Alors que les personnes fuyant les zones aux mains de Boko Haram, y compris les mineurs, sont « contrôlées » par l’armée et la Force d’intervention civile conjointe, beaucoup se voient infliger au cours de ce processus des actes de torture afin de les contraindre à « avouer » leur appartenance à Boko Haram. Les membres et sympathisants présumés de Boko Haram sont ensuite transférés et détenus, pendant des mois voire des années, dans des centres de détention où les conditions sont sordides, notamment à la caserne de Giwa et sur la base militaire de Kainji, dans l’État du Niger. Surpopulation extrême, absence de ventilation sous une chaleur étouffante, omniprésence de parasites, absence de toilettes, les témoignages que nous avons relevé coïncides et dépeignent des situations de détention extrêmes. Bien que quelques améliorations aient été apportées ces dernières années, de nombreux anciens détenus, dont des mineurs, étaient loin de bénéficier d’un accès suffisant à de l’eau, de la nourriture et à des soins médicaux.

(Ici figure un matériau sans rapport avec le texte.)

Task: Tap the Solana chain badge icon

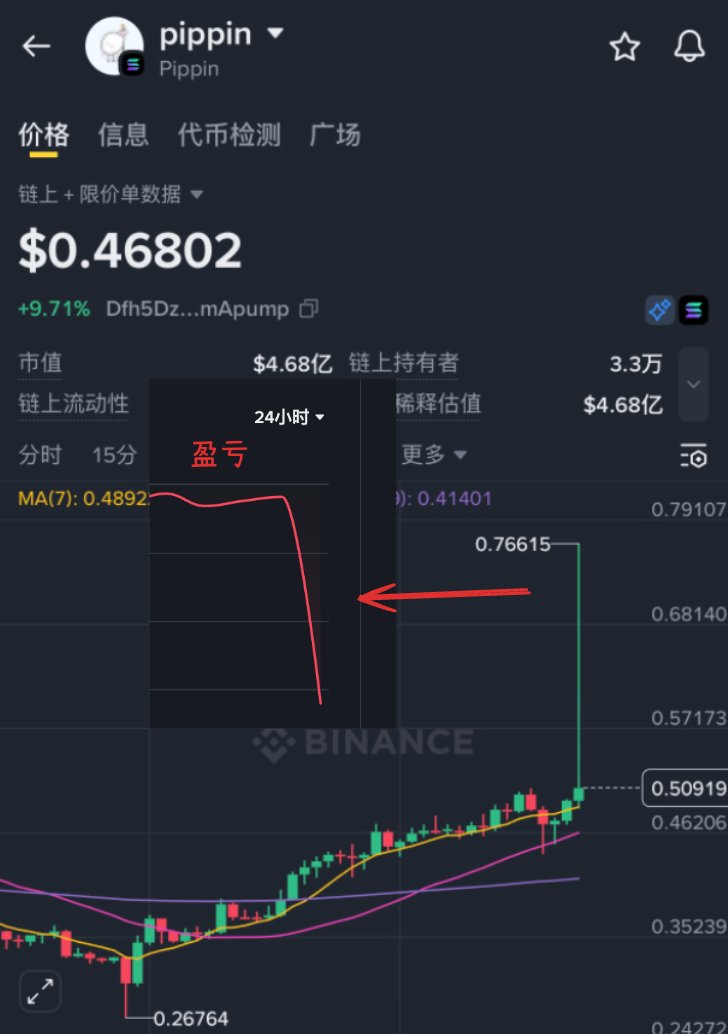Action: click(x=694, y=310)
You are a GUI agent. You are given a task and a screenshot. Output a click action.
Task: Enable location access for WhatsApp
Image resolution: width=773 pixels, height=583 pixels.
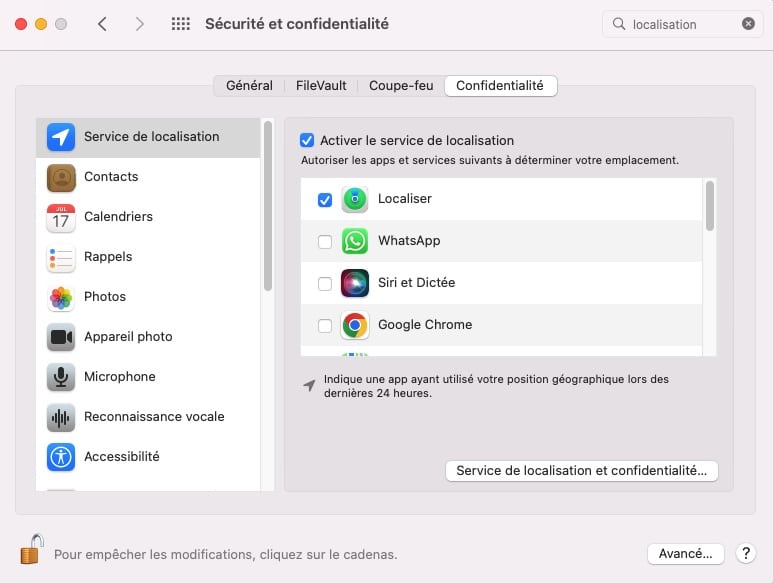click(x=325, y=241)
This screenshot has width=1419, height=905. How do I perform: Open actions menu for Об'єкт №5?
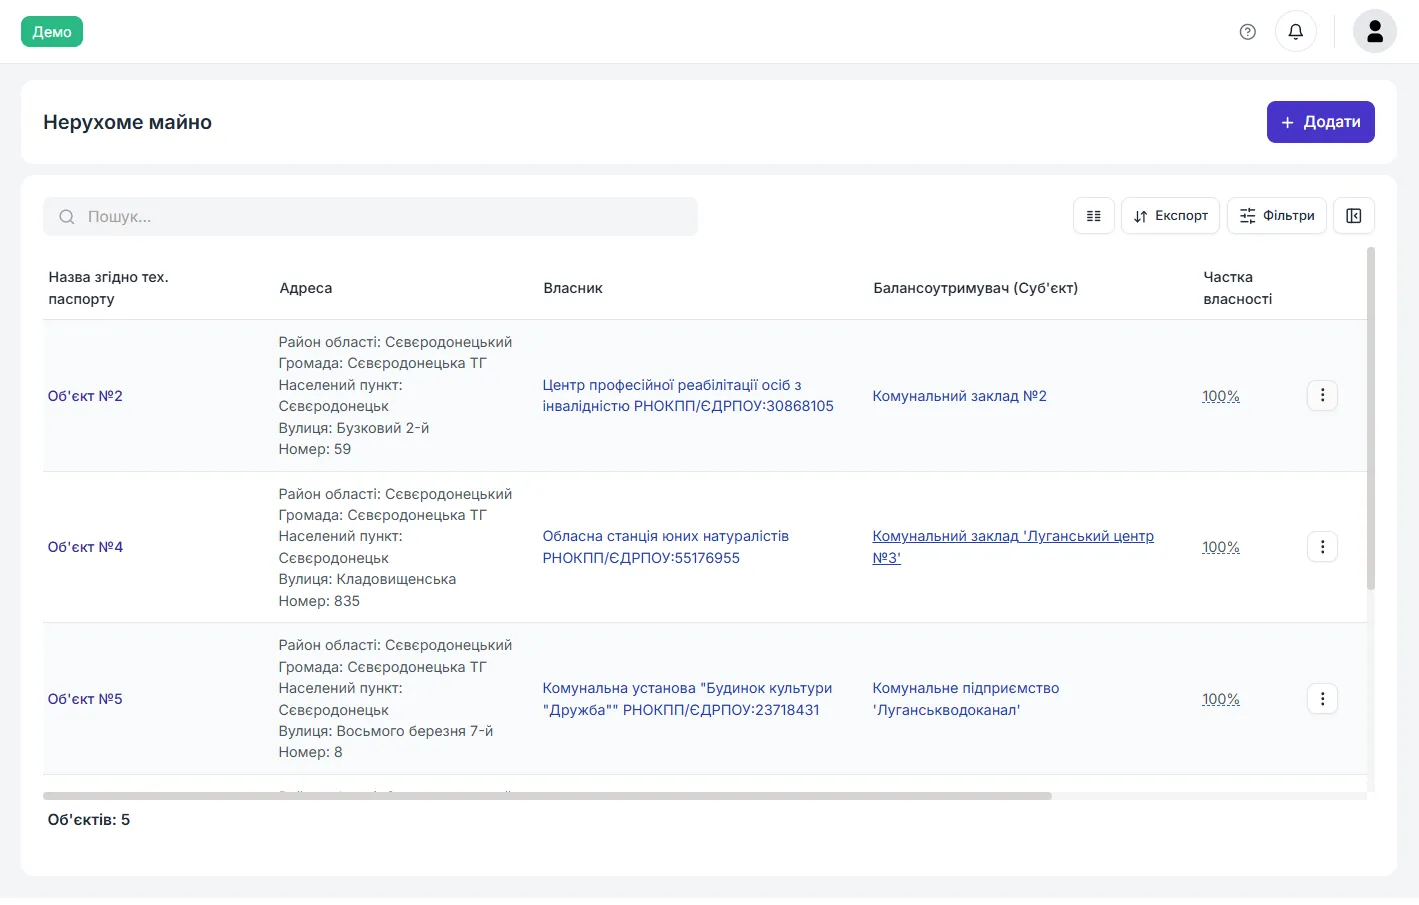(1322, 699)
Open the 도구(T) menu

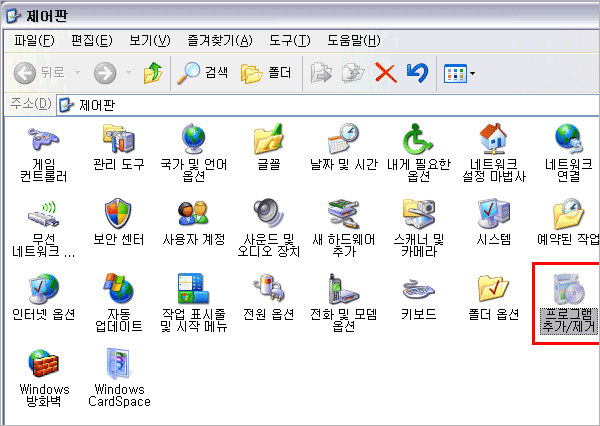[289, 41]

Bien que des libérations massives ont eu lieu fin 2019 et début 2020, de nombreux mineurs y sont encore détenus et nous estimons qu’au moins 10 000 personnes, dont de nombreux mineurs, sont mortes en détention pendant le conflit. Nous estimons qu’au regard des protections spéciales prévues pour les enfants par le droit international humanitaire et le droit international relatif aux droits humains, les enfants ne devraient être placés en détention qu’en « tout dernier ressort ».

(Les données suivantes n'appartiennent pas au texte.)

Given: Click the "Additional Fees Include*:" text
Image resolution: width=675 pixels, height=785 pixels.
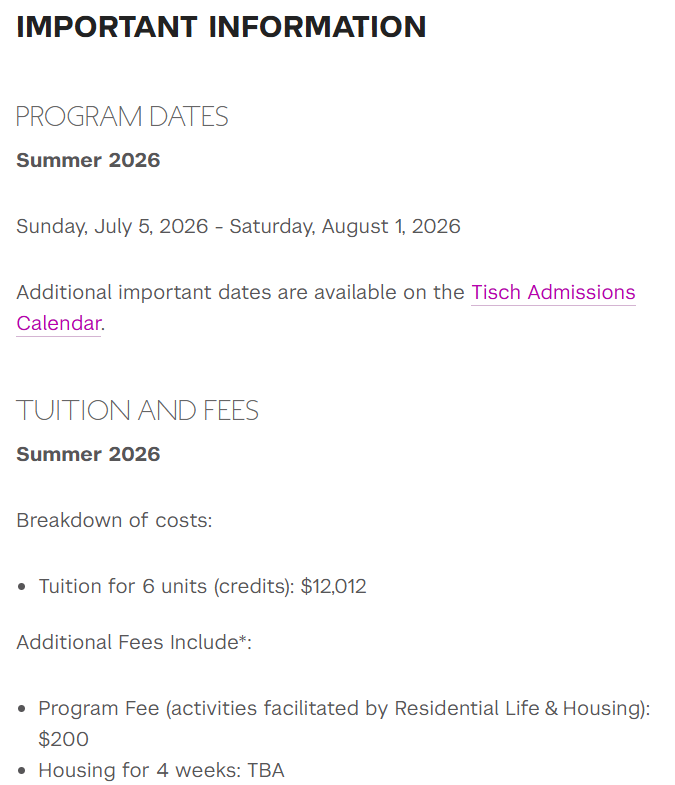Looking at the screenshot, I should tap(133, 642).
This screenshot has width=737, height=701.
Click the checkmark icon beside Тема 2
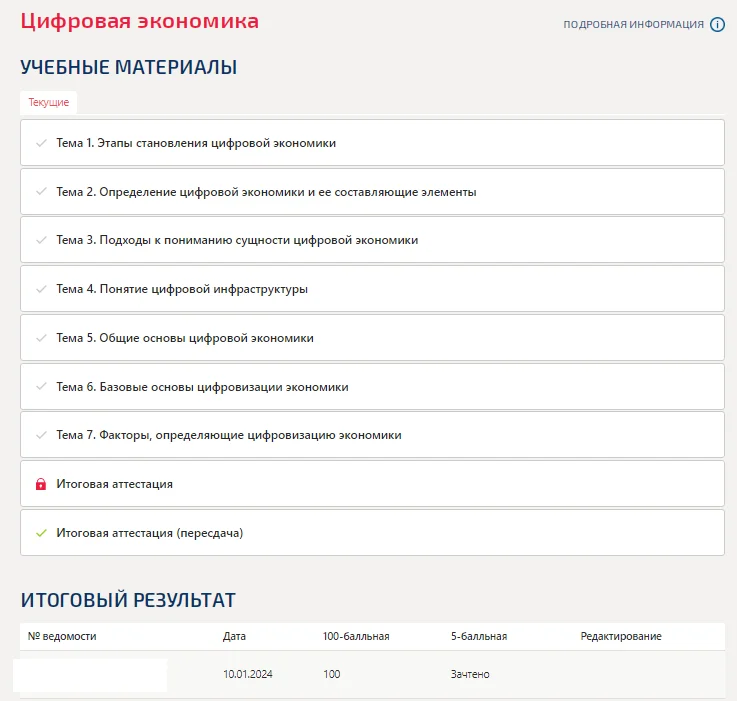pyautogui.click(x=41, y=191)
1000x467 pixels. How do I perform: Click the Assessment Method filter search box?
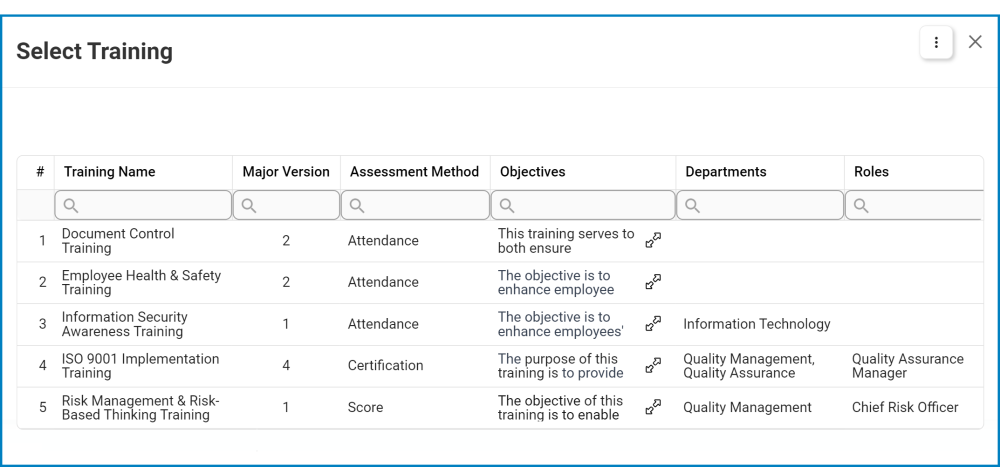click(x=415, y=206)
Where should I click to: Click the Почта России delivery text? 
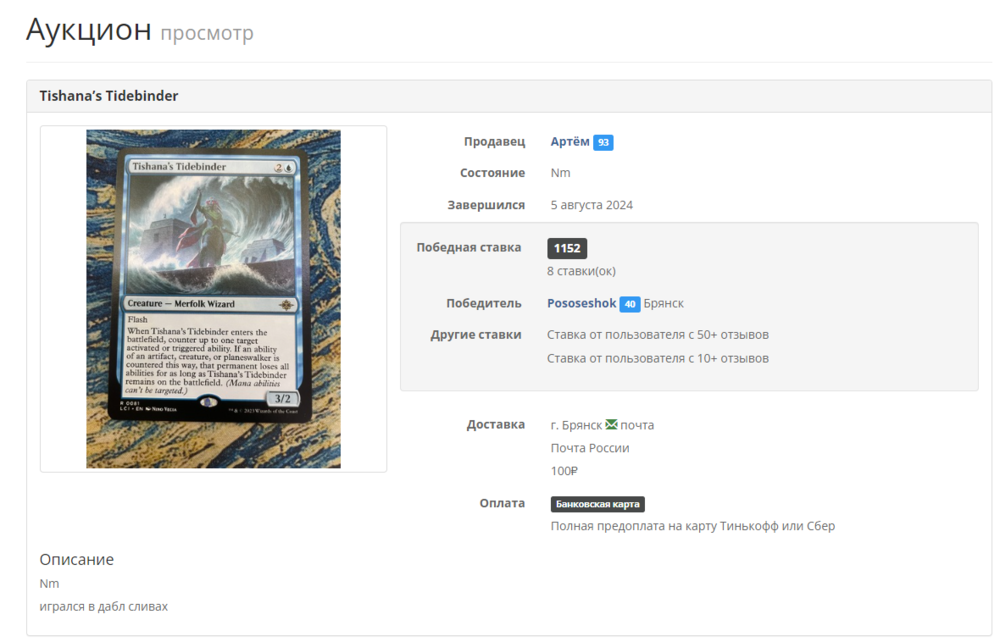pos(590,448)
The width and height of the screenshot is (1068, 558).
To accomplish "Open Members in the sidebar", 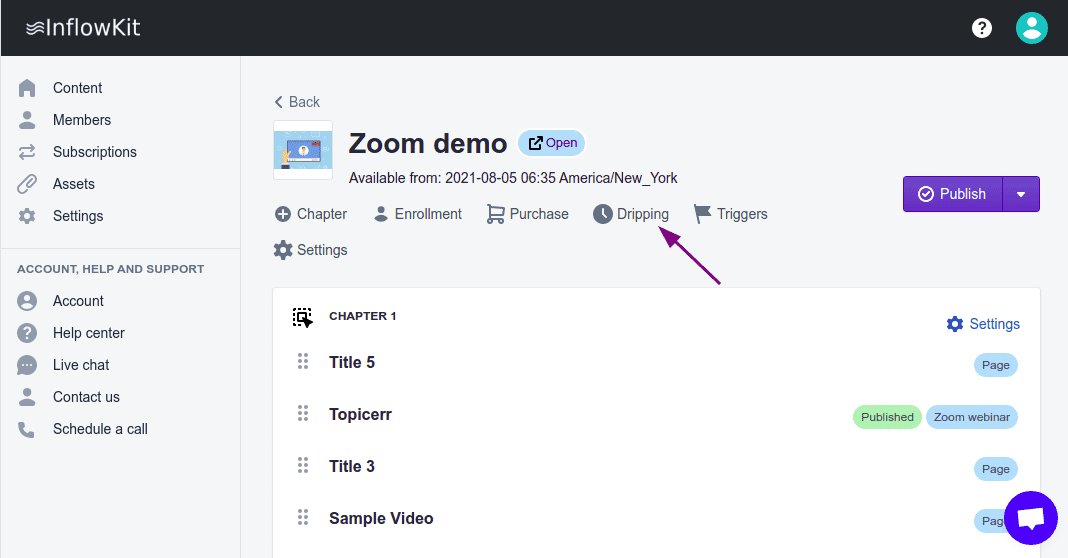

L’éducation comme solution

Il est impératif que les forces armées nigérianes libèrent tous les mineurs détenus arbitrairement et mettent un terme aux autres violations qui semblent destinées à punir des milliers d’enfants. Un engagement en faveur de l’éducation et du rétablissement psycho-social des enfants pourrait ouvrir une nouvelle voie dans le nord-est du pays.

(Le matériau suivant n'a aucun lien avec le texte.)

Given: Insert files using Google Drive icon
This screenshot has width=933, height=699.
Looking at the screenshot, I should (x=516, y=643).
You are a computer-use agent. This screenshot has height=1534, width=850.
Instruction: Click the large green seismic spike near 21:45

En effet, le manque d'accès à l’éducation dans cette région est important. Environ 25% seulement des enfants de l'État de Borno sont scolarisés. Dans certains endroits, les écoles ne sont pas accessibles. Dans d'autres, ce sont d’autres facteurs qui privent la plupart des enfants d'une éducation : la distance nécessaire pour se rendre à l'école, les coûts, les conditions de déplacement qui poussent les enfants au travail, et la détention militaire prolongée des enfants ou de leurs parents. On note également que même pour les enfants déplacés qui sont à l'école, et en particulier ceux qui fréquentent les écoles des camps de personnes déplacées, le droit à l'éducation n'est souvent pas respecté. En effet, les classes accueillent un nombre énorme d'élèves, les enseignants ne se présentent pas régulièrement, ce qui limite alors l’enseignement.

 

En France, nous poursuivons nos actions de plaidoyer auprès de nos institutions, afin qu’elles usent de leur influence auprès de leurs homologues nigérians et du président Muhammadu Buhari pour empêcher la poursuite de ces pratiques criminelles. Il est urgent de libérer, à l'exception de rares cas, tous les enfants détenus dans les prisons et centres liées au conflit dans le nord-est du Nigéria. En parallèle, la promotion de l'accès à l'éducation auprès des enfants déjà victimes des crimes perpétrés par Boko Haram doit s’accélérer. Les frais de scolarité et tous les autres coûts liés à la scolarité doivent être supprimés et la mise en place de programmes psychosociaux adaptés aux besoins de ces enfants et accessibles de manière équitable ne doit plus se faire attendre.